The main auditorium seats about 350, with the capability to have an extended stage because of retractable seating. In addition to the main performing areas, the PAC boasts a recording studio, four practise rooms, three classrooms, an office, and a storeroom.

=== Recreation centre and gym ===
Constructed in 2004, the Blackwood Recreation Centre is co-located on the Blackwood High site, with facilities shared between the school and Community Recreation Centre. The school has a permanent arrangement to operate one of the two courts, and half of the changing/bathroom facilities. Additionally, the school also operates a staff office in the space. The facility is also used to host whole-school assemblies and events.

=== Canteen ===
In 2020/2021, the canteen and conference were demolished, replaced by new facilities. Students are able to walk into the canteen, select items, and pay upon exiting. The canteen also services other local schools.

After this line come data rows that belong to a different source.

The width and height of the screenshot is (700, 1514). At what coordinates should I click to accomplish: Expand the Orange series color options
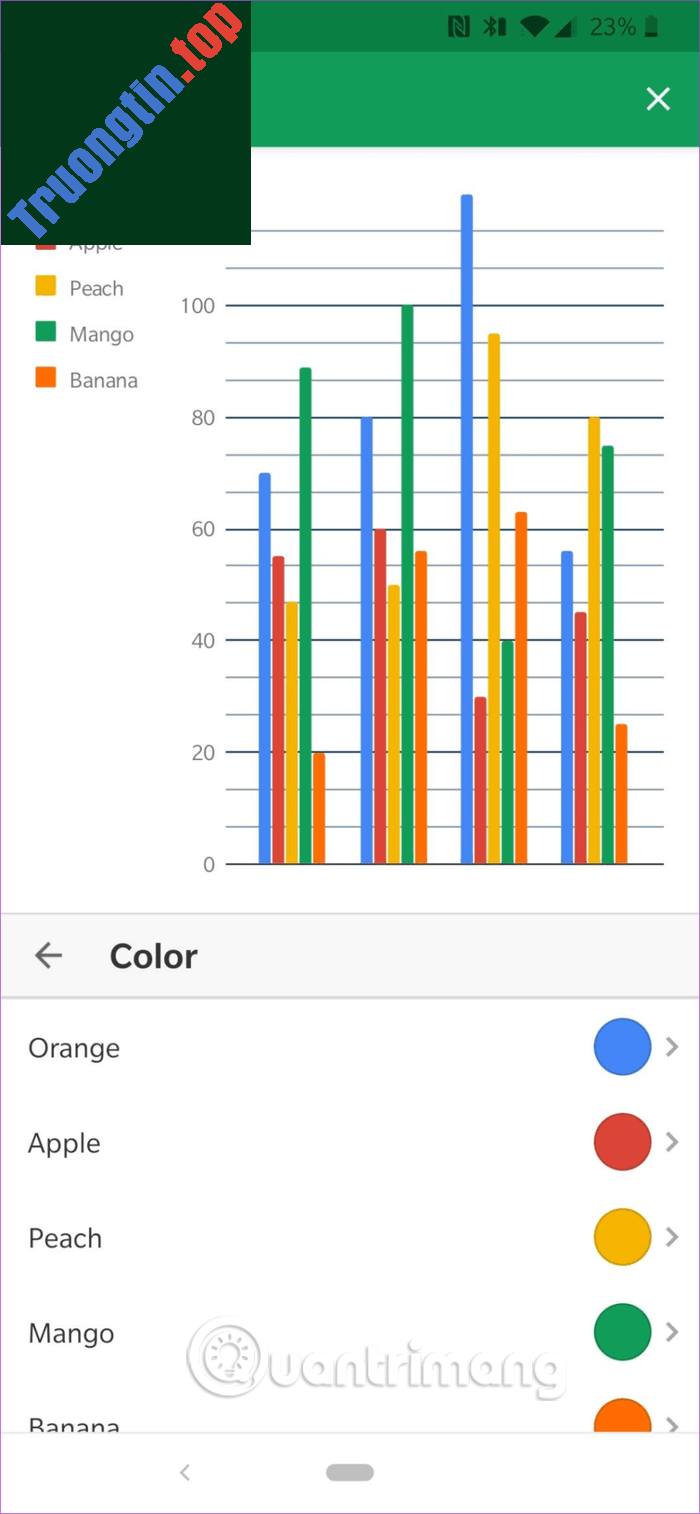click(672, 1047)
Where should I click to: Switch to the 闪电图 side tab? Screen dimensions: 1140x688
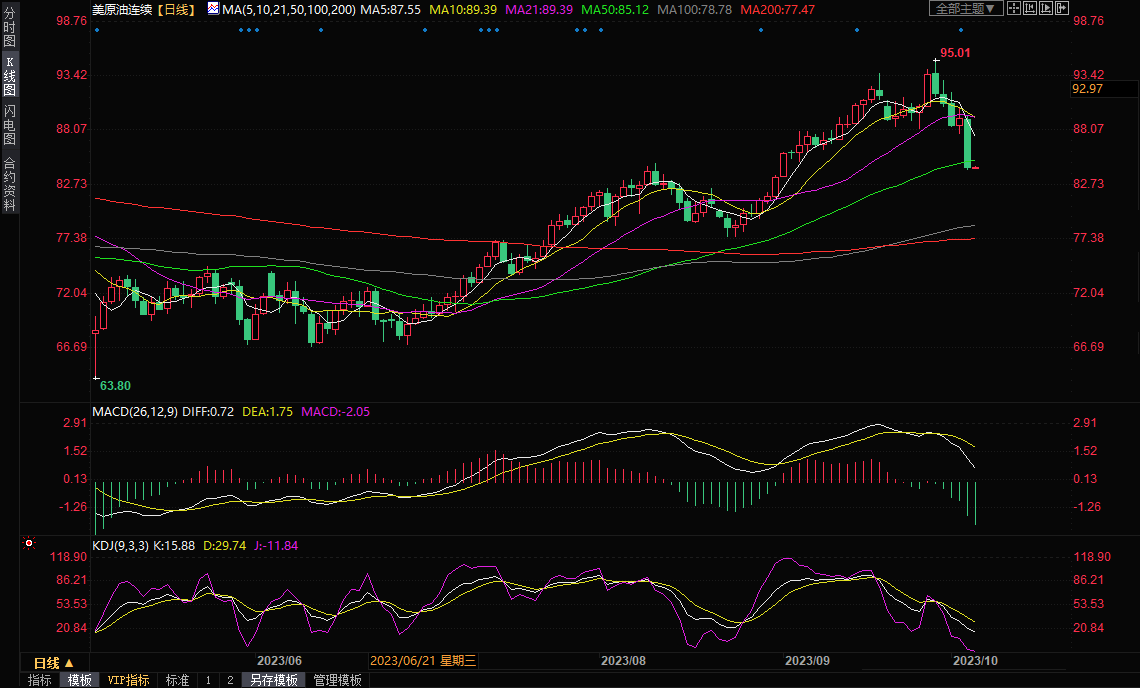coord(9,124)
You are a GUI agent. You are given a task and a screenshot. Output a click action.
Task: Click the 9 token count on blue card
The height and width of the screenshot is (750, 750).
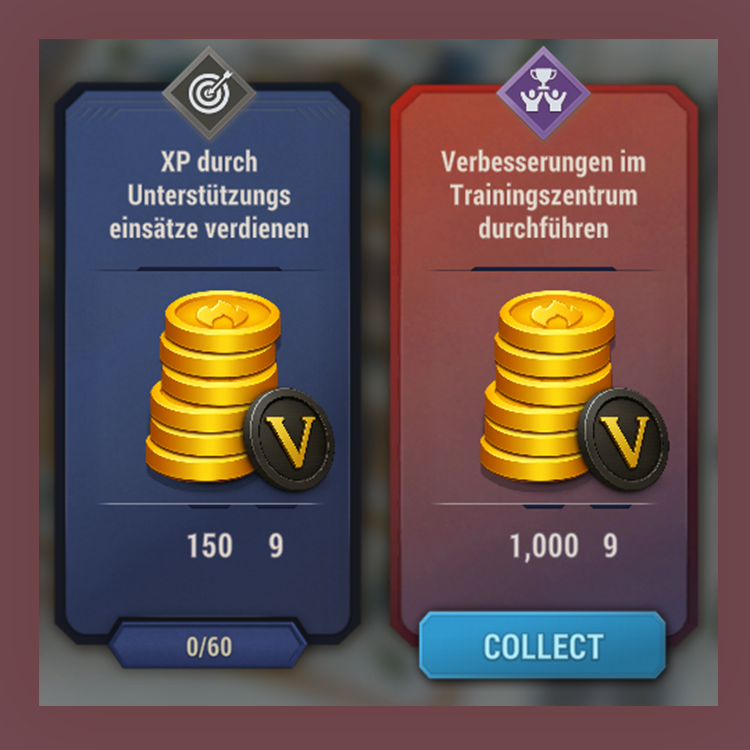coord(276,545)
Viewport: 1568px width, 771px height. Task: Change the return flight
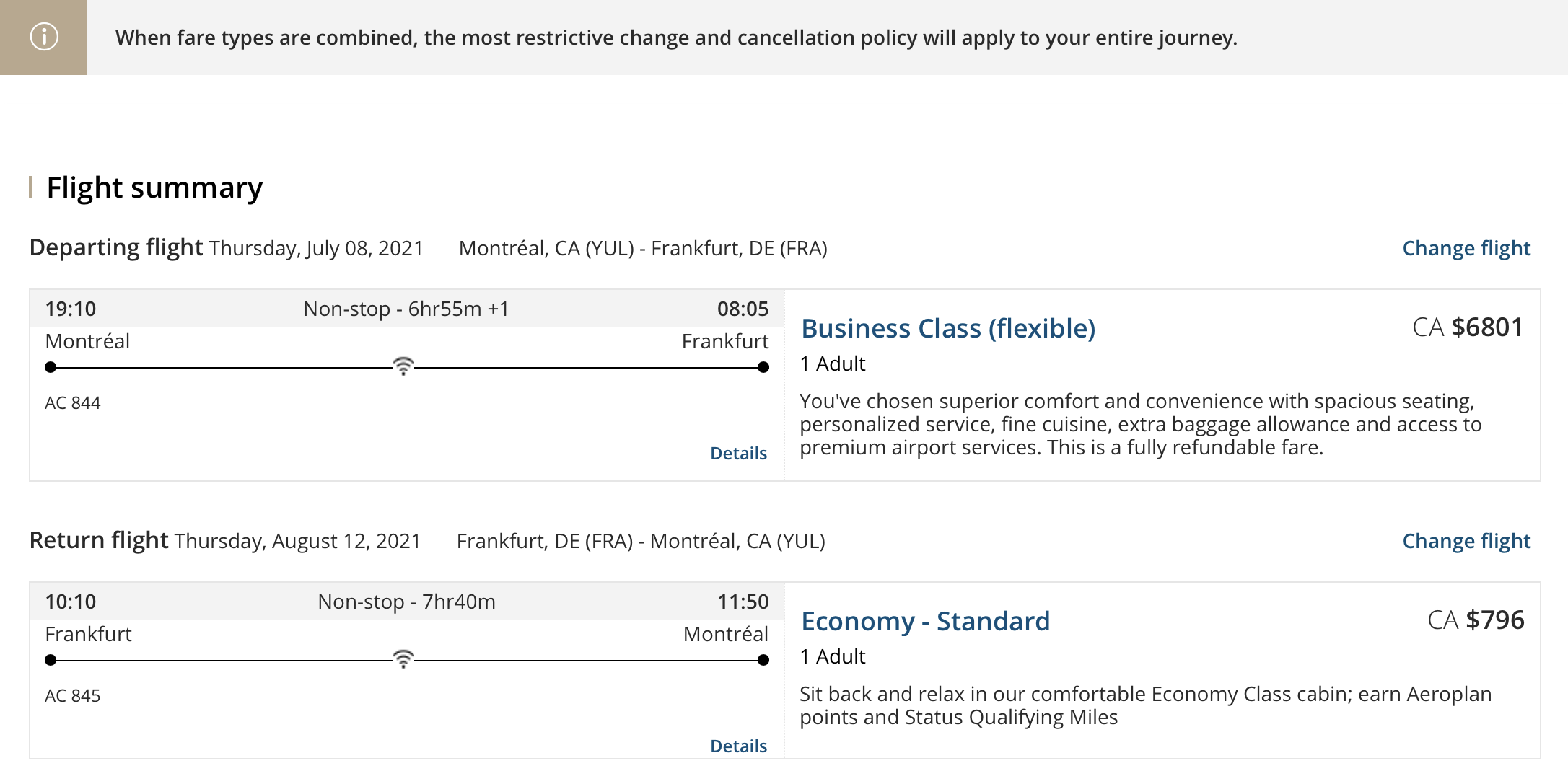(x=1466, y=541)
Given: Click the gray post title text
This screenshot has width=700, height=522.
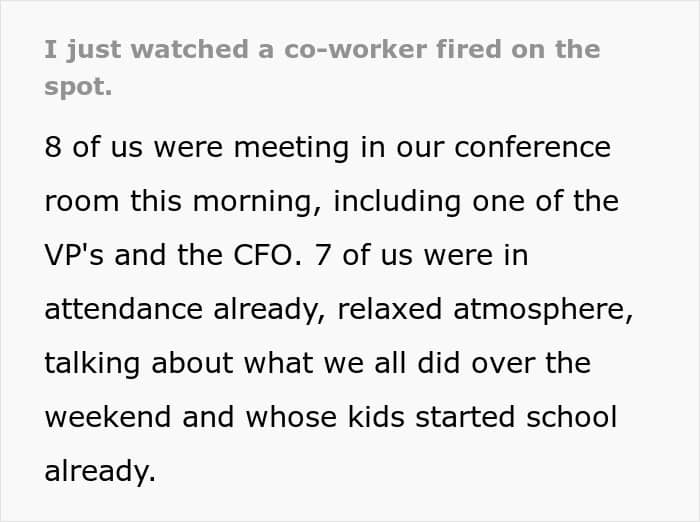Looking at the screenshot, I should tap(322, 50).
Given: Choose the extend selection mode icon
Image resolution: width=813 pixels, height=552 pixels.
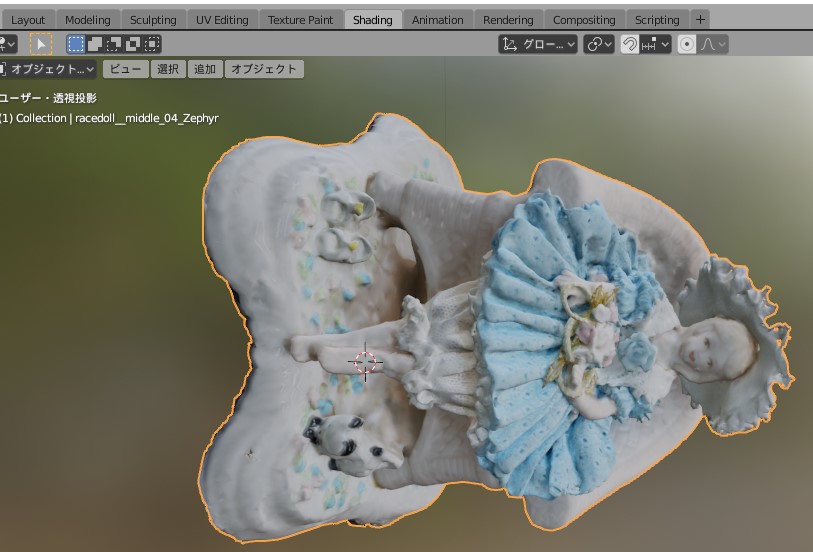Looking at the screenshot, I should coord(95,44).
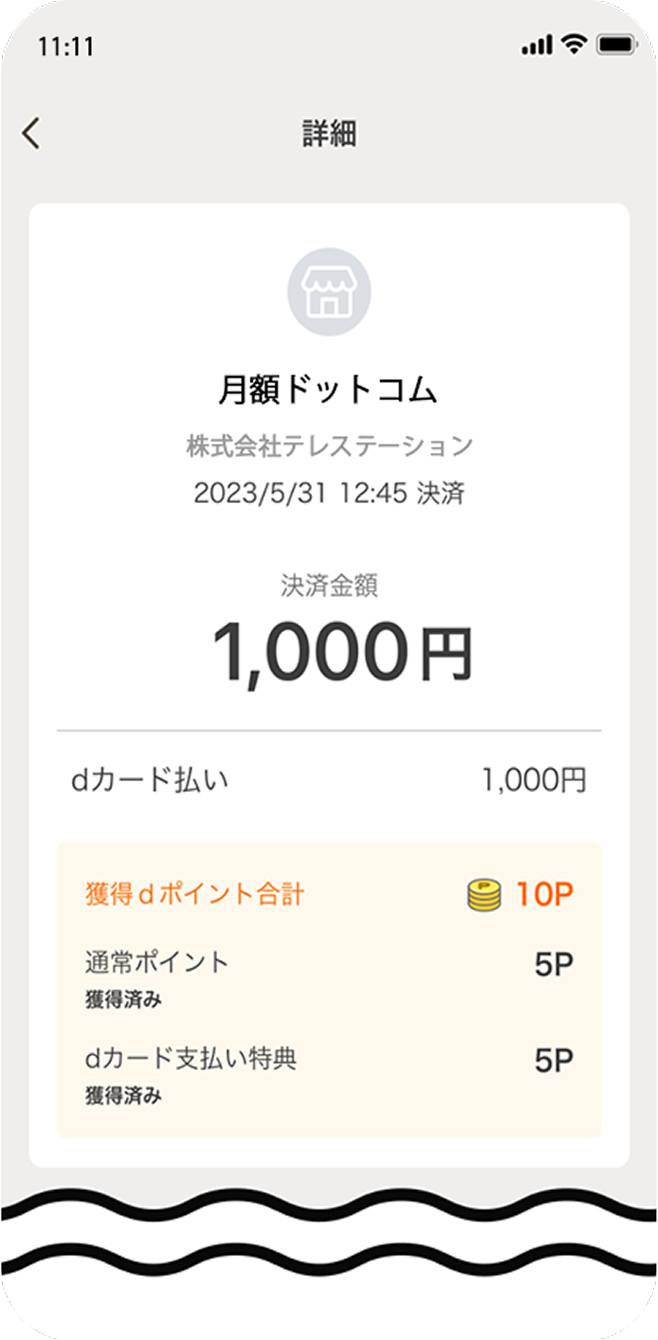658x1340 pixels.
Task: Tap the store icon above 月額ドットコム
Action: [x=329, y=290]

== Student opportunities ==
Students have the opportunity to take part in several leadership opportunities, including:

- Prefects
- Middle School Leadership
- Peer Support
- Learning Cultures
- Student Wellbeing
- House Captains

== Notable alumni ==
- David James Campbell, writer and film director
- Chloë Fox, South Australia MP in the South Australian House of Assembly
- Rebecca Morse, newsreader for Channel 10, South Australia
- Peter Rathjen, medical researcher and Rhodes scholar
- Terence Tao, mathematician and 2006 recipient of the Fields Medal
- Musicians
  - Julian Cochran, composer
  - Beccy Cole, musician
  - Matt Lambert (Suffa) and Dan Smith (Pressure) of the Hilltop Hoods
  - Allday, rapper
  - Nathan Leigh Jones, musician
- Sports people:
  - Adam Cooney, 2008 Brownlow Medal winner, AFL, Western Bulldogs and Essendon
  - Peter Motley, Australian rules footballer – Sturt Football Club 1982–1985 and Carlton Football Club 1986–87
  - Matthew Nicks, Australian rules footballer – West Adelaide and Sydney Swans 1996–2005
  - Kerri Pottharst, Australian professional beach volleyball player and Olympic gold medalist
  - Bianca Reddy, netballer for the Adelaide Thunderbirds
  - Liam Reddy, soccer player in the National Soccer League (Parramatta Power, Sydney United), the A-League (Newcastle Jets, Brisbane Roar, Wellington Phoenix, Sydney, Central Coast Mariners, Western Sydney Wanderers, Perth Glory), and Persian Gulf Pro League (Esteghlal)
  - Joel Reddy, National Rugby League player – South Sydney Rabbitohs, Wests, and Parramatta
  - Ben Rutten, former Australian Rules footballer – Adelaide Football Club 2003–2014 All-Australian selection in 2005
  - Matthew Powell, former Australian Rules footballer – Adelaide Football Club 1993–1995

== School publications ==
- Each year, the school's year 11 students compile a yearbook, which has, since its beginnings, been entitled Cambium. Students contribute articles, photographs, artworks, and written works, which give a snapshot of the school year.